The Nvidia GeForce RTX 4050 will almost definitely be the most affordable GPU released with the Ada Lovelace architecture but it will still pack some graphical power according to this first benchmark leak.
Someone seems to have tested an early version of the laptop version of the RTX 4050 on Puget Bench, a graphics productivity benchmark that focuses on speed tests using several popular Adobe apps. The particular app tested was Adobe Premiere Pro, one of the leading video editing apps.
The results were impressive and Nvidia’s GeForce RTX 4050 scored 57.4 and 51.3, compared to the previous generation RTX 3050 which scored 47.3 and 43.4. That’s a 21% gain at the high end and 18% on the second run. The RTX 3050 is already a fast, entry-level GPU and it looks like its successor will push speeds higher.

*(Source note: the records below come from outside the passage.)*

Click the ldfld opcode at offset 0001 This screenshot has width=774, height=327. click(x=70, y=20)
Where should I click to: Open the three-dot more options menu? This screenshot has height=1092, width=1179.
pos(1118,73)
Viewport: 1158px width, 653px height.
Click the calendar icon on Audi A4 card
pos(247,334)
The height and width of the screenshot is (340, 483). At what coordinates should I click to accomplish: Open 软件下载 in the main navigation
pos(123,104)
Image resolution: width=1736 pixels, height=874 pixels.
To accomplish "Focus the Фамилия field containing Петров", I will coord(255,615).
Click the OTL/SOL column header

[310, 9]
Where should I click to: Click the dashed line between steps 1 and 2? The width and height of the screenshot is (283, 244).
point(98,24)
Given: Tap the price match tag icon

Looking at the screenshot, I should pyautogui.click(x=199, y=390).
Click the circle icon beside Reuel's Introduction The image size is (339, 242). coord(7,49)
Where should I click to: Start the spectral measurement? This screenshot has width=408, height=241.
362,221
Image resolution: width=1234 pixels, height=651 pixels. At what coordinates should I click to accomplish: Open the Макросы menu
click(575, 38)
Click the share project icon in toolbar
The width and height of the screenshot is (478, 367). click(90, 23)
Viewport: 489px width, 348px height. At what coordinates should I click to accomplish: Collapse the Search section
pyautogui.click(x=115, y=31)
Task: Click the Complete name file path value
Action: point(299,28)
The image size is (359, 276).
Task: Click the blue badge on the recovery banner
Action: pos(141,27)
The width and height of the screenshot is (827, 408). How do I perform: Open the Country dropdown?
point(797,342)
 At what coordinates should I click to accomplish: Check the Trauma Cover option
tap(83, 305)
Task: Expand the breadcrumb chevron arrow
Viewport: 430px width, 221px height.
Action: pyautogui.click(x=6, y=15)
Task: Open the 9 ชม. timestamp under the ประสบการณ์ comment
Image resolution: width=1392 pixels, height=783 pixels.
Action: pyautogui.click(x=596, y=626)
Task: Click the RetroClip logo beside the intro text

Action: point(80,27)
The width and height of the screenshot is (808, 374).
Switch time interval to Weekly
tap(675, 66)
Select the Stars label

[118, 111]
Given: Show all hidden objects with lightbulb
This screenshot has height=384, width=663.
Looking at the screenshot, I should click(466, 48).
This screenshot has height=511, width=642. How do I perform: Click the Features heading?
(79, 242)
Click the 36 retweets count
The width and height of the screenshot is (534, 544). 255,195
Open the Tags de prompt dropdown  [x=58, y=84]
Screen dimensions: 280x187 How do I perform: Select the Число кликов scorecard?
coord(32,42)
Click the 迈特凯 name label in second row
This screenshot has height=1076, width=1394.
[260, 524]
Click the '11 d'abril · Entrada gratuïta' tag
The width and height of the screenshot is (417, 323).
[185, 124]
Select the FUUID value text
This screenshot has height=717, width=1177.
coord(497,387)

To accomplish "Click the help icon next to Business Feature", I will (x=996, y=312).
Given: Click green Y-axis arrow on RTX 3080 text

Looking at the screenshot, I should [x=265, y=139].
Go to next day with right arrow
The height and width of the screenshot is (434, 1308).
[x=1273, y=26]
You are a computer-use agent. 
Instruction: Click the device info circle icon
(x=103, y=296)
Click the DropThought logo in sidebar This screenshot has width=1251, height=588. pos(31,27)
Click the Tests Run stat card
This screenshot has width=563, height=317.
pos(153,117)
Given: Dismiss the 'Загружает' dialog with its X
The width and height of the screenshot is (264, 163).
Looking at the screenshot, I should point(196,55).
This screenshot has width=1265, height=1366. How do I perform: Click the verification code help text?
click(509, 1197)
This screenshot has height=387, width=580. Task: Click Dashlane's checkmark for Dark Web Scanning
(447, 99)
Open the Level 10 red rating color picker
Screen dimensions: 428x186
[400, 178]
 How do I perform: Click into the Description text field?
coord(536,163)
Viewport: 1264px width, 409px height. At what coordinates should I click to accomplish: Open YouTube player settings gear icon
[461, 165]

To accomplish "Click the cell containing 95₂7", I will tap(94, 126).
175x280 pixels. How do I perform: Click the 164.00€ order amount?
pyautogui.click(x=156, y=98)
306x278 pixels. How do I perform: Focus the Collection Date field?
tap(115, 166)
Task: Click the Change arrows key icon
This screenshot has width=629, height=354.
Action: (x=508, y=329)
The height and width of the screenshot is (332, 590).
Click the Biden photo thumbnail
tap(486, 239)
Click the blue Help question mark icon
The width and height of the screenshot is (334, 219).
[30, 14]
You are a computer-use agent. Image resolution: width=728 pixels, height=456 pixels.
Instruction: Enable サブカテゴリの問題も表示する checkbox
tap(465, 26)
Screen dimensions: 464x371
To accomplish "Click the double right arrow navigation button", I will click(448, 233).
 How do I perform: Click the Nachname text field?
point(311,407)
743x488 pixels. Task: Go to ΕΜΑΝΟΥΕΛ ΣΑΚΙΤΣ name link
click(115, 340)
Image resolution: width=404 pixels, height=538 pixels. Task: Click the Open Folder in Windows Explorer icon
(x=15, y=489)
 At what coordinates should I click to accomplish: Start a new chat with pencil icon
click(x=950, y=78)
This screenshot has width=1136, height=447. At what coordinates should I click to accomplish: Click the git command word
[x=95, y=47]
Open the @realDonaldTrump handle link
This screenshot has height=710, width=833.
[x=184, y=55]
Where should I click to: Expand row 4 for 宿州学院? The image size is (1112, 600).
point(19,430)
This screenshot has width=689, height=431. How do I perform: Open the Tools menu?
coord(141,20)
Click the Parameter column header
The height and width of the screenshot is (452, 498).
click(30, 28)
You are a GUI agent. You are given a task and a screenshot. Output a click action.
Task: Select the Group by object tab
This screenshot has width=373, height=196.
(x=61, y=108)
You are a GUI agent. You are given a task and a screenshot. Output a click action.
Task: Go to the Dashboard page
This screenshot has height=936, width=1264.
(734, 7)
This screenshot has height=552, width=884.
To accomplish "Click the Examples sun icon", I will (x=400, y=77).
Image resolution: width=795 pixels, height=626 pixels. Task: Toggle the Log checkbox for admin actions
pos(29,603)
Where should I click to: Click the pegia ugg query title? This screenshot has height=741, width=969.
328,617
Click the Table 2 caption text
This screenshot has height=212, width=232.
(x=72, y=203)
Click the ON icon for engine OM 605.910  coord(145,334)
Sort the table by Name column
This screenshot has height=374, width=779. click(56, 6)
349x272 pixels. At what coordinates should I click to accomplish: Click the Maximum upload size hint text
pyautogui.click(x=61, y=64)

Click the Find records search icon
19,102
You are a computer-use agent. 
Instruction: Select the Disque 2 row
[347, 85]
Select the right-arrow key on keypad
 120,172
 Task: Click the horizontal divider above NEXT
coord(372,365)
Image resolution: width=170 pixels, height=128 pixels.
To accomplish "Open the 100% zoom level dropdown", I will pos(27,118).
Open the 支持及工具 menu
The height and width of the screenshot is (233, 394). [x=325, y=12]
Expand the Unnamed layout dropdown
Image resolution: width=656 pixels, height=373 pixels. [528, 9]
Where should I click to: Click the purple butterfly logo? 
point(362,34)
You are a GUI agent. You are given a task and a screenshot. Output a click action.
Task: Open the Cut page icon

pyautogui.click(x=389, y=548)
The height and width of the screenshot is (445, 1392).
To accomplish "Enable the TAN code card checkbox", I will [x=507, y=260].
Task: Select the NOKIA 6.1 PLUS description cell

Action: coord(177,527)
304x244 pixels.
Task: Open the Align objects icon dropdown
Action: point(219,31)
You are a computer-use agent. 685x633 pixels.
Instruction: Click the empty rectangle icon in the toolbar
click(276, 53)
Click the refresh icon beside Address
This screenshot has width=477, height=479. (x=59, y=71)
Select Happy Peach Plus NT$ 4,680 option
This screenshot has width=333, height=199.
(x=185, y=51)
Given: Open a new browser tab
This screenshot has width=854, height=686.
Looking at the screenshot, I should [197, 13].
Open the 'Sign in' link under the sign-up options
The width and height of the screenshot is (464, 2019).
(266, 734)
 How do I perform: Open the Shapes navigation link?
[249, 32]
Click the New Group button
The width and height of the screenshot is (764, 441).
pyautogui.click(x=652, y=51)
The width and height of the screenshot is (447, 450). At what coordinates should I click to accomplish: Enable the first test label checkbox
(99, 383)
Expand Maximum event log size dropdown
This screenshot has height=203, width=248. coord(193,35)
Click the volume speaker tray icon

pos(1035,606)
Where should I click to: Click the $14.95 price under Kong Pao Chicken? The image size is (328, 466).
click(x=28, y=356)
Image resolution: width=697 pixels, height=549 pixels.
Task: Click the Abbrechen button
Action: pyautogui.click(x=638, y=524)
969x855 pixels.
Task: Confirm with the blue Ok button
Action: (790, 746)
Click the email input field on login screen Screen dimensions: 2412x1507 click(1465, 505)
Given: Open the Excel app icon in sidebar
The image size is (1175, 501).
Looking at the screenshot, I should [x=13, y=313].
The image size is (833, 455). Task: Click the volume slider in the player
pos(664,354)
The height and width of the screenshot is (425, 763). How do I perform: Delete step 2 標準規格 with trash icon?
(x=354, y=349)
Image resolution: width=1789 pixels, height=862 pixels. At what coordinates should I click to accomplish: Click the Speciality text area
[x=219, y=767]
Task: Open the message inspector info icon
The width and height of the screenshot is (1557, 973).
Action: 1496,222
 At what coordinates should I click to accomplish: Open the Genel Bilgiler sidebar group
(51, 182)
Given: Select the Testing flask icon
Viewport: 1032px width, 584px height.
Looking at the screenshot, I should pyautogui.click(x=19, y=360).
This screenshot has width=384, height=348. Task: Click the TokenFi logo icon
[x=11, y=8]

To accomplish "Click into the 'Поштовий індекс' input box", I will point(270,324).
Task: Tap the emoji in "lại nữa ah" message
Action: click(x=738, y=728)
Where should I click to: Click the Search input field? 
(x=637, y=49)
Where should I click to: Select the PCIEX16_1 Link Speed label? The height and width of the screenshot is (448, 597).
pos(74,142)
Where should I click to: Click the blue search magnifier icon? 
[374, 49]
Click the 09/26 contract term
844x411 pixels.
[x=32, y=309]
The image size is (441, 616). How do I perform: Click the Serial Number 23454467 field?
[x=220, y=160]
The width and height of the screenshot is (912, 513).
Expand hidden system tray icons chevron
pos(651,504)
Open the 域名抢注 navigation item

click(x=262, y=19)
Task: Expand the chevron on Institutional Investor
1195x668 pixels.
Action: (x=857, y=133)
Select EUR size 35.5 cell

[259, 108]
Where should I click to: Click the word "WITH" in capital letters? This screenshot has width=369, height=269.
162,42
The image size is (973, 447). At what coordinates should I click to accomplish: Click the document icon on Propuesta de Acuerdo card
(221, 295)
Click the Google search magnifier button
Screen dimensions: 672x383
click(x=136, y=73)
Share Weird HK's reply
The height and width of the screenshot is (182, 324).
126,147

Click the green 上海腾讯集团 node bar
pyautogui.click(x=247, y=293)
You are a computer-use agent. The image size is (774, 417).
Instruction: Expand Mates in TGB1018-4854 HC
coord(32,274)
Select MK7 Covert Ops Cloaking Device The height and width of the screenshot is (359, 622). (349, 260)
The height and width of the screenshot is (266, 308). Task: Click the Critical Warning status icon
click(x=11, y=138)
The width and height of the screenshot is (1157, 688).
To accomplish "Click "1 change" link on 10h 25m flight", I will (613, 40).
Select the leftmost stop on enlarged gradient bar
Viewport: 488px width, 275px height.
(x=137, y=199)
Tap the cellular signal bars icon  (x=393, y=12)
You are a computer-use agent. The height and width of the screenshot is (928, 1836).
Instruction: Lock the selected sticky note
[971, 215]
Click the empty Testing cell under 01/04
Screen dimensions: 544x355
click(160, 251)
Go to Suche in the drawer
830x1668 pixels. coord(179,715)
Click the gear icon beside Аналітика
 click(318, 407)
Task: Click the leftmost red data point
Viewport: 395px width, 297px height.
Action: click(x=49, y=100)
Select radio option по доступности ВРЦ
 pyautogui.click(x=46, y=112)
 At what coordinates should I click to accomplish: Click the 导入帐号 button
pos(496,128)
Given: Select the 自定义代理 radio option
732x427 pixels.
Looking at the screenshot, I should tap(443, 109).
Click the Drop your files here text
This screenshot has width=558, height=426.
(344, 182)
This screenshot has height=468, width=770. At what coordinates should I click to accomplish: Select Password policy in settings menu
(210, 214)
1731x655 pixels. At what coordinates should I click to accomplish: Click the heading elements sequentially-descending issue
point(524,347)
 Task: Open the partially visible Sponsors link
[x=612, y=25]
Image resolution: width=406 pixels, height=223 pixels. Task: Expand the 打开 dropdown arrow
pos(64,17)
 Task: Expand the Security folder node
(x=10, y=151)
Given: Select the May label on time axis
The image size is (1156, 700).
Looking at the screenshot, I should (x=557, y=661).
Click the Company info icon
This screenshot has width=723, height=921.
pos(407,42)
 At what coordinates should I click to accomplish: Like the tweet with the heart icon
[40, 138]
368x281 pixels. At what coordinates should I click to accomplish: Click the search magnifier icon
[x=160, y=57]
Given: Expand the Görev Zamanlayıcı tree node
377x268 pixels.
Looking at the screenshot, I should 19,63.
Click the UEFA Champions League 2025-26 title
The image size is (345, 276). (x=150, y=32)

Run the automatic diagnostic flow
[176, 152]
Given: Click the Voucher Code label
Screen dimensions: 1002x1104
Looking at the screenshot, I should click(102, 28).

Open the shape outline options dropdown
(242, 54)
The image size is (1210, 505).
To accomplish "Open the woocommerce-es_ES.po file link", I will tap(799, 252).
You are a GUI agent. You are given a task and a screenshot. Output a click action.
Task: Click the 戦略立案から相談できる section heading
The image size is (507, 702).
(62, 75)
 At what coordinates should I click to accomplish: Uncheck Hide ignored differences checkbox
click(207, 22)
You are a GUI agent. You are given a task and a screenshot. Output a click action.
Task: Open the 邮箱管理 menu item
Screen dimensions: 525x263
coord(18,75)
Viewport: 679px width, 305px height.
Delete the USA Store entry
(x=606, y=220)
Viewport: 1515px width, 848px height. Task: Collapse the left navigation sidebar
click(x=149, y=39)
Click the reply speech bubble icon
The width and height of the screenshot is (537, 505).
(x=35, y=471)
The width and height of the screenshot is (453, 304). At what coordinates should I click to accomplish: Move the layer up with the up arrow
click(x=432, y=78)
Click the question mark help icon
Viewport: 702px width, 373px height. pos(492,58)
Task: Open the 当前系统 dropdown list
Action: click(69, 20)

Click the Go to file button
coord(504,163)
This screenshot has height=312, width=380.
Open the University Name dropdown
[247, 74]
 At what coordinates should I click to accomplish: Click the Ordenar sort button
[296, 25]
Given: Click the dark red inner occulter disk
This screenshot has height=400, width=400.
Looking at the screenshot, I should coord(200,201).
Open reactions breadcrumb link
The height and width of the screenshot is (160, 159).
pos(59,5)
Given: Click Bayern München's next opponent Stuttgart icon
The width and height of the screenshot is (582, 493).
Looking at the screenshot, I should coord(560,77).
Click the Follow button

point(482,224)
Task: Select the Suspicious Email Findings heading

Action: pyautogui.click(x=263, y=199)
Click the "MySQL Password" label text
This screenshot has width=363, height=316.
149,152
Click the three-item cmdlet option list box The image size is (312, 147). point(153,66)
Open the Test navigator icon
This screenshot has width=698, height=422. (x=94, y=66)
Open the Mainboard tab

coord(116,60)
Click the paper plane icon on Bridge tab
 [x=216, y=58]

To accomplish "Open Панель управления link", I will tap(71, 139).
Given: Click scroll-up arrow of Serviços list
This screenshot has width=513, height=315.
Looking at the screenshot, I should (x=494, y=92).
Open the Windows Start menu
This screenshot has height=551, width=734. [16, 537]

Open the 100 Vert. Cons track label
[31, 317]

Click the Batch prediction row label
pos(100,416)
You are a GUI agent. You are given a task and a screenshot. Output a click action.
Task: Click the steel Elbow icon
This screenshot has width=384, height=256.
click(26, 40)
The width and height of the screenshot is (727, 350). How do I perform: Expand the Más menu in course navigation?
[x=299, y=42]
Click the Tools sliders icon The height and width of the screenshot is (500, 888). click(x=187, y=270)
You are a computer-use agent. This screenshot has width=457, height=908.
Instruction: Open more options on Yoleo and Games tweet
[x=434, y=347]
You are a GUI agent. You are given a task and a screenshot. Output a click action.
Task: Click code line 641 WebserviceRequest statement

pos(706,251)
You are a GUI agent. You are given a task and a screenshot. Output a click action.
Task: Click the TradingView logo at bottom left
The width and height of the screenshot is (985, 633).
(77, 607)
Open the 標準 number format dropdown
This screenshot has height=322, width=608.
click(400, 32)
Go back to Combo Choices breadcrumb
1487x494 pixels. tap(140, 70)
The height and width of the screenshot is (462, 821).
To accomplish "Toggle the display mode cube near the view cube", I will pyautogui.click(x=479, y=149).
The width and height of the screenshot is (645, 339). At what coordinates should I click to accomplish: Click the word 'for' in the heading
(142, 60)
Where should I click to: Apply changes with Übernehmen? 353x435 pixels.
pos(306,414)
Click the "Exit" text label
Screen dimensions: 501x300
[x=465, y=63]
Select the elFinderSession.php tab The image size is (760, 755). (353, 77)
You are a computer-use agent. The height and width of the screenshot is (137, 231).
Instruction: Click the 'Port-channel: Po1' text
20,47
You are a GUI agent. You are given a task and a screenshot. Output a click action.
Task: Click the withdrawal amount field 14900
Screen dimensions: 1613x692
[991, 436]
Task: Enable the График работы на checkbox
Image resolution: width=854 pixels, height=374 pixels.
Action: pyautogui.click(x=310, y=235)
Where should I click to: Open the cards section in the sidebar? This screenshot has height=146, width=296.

A bigger leap would have been better but keep in mind that these early tests, first spotted by Benchleaks on Twitter, will be using a less optimized version of the firmware so the scores posted by the Nvidia GeForce RTX 4050 when it ships could be higher.
Ideally, we’d like to see benchmarks that include ray tracing, and frames per second to get a better sense of gaming performance and we’ll keep an eye out for more leaks to come.
With any benchmarks, there have to be a few disclaimers. Obviously, benchmarks may not match your personal experience. We can’t be certain that this was in fact an Nvidia GeForce RTX 4050 but it seems that it is a real graphics card that has appeared in regulatory ECC listings.
Given the leisurely pace that Nvidia is launching its 40-series GPUs, it might not be released until 2023, leaving time for things to change, just like Nvidia “unlaunching” its 12GB RTX 4080.